How to run two deep learning models in parallel on single GPU?

I need to run to two Convolutional Neural Network models in parallel on a single NVIDIA 2080Ti. But I don’t know how to do it. Can anyone help me with this problem?


You’ve purchased a Consumer grade GPU which is not capable of being virtualised. What you’re asking for cannot be done on that GPU.

In order to do what you’re asking, to provide the best choice in GPUs, you’ll need a “rack mount” server chassis. This will enable you use a Tesla V100, Quadro RTX 6000 / RTX 8000 or Tesla T4, all of which can be virtualised. Previous generation Pascal architectures are also available such as the Tesla P100 or Tesla P40. Earlier versions that support virtualisation would be Maxwell (M60) however this is unsuitable for your workload.

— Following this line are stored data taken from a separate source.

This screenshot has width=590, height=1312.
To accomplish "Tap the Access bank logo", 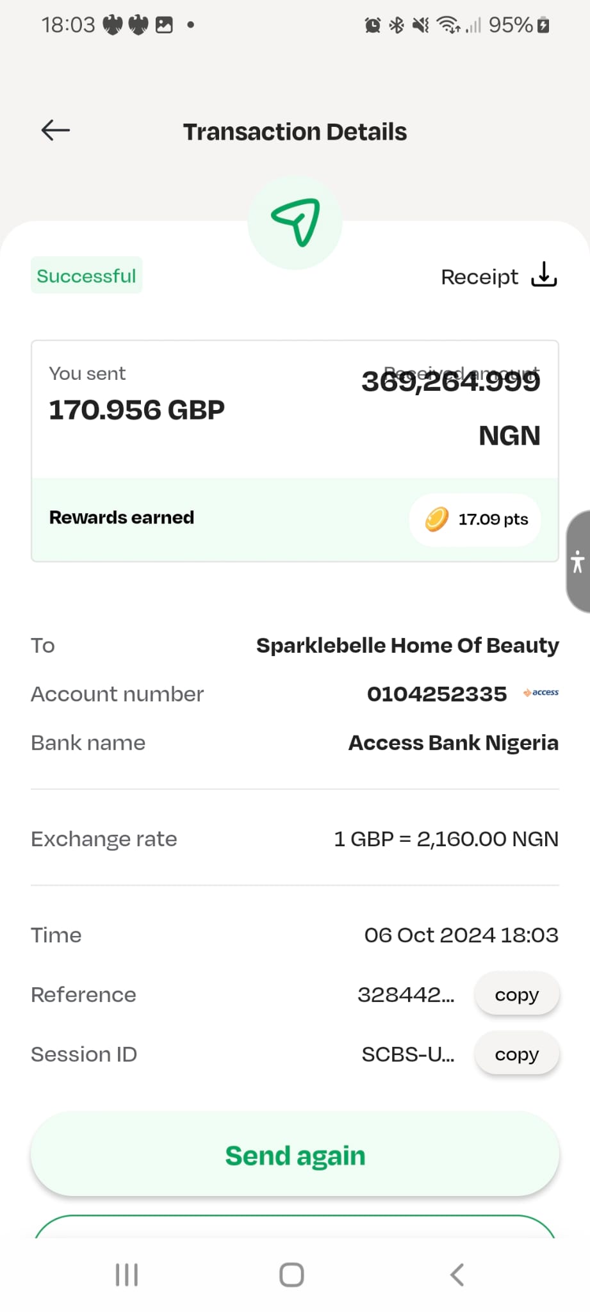I will [541, 693].
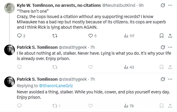Image resolution: width=177 pixels, height=112 pixels.
Task: Open the @stealthygeek handle on the last tweet
Action: 73,79
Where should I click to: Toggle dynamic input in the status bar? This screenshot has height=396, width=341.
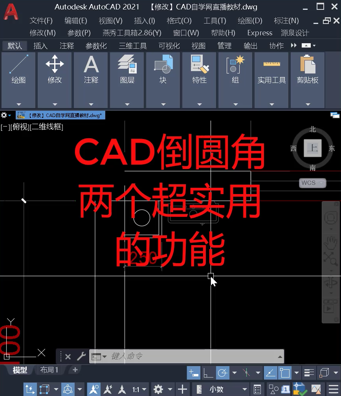tap(193, 372)
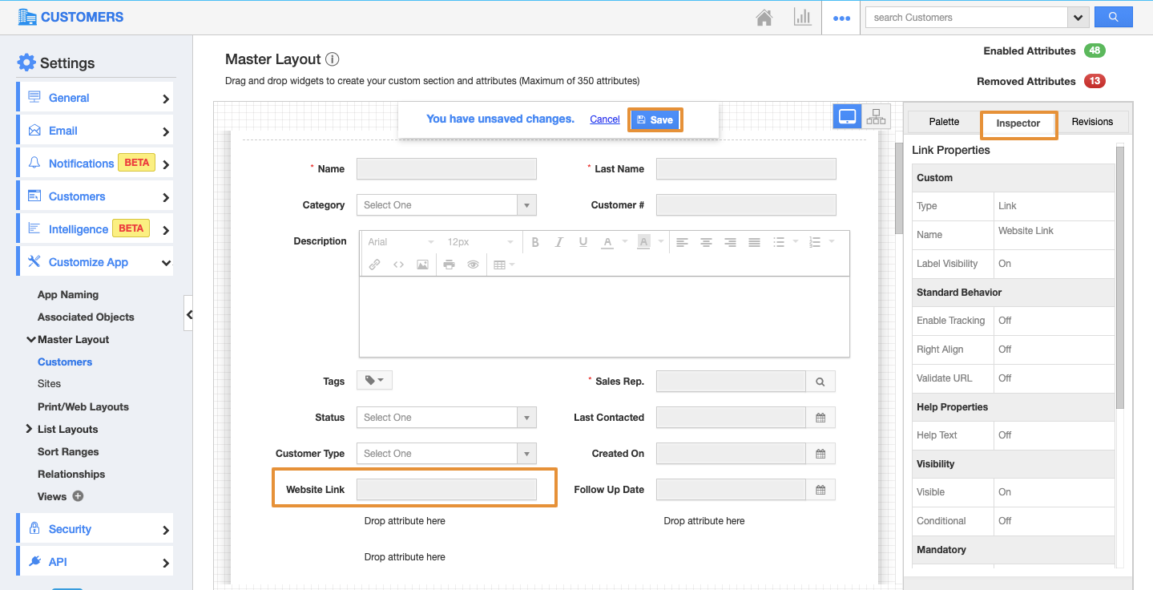Viewport: 1153px width, 590px height.
Task: Click the blue search magnifier button
Action: (1113, 17)
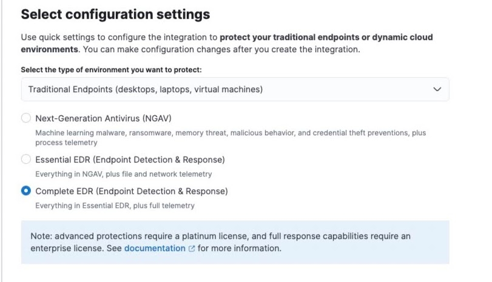Click the Complete EDR (Endpoint Detection & Response) label
This screenshot has height=282, width=492.
pos(132,191)
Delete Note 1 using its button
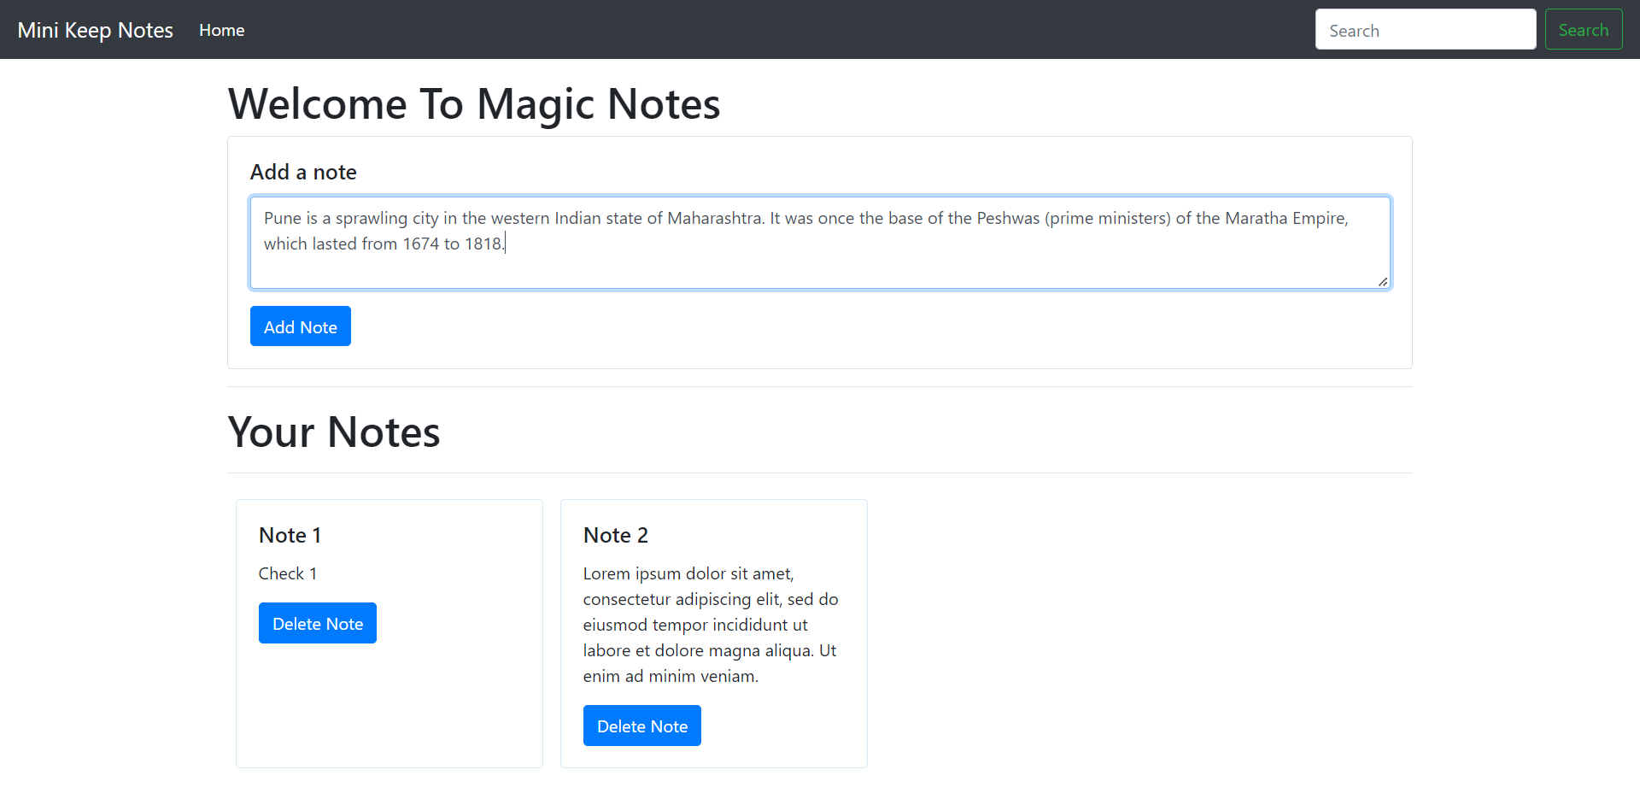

The V100, T4, P100 and P40 are Passively cooled, meaning that you can’t run them in a typical “tower” workstation chassis as they do not have fans. The RTX 6000 / 8000 are Actively cooled (they do have fans), so you could run them in either a tower workstation or rack mount server.

Whether you use a tower workstation or rack mount server, you’ll need a Hypervisor (VMware is best) along with its Enterprise Plus licensing (to allow GPU virtualisation) and the vGPU software from NVIDIA with Quadro vDWS licensing for each VM to enable you to share the GPU. You could use a cheaper Hypervisor such as XenServer or KVM, but you’ll lose features, functionality and usability. Basically, you get what you pay for …

For future reference, here’s how NVIDIA list their product lines:

GeForce - Consumer
Titan - Prosumer
Quadro - Professional
Tesla - Datacenter

Neither the Consumer or Prosumer lines support virtualisation. Out of Quadro, only the RTX 6000 / 8000 support virtualisation. All Tesla support virtualisation.

Honestly, it’ll be cheaper and easier for you to buy another identical workstation with 2080Ti and run them independently.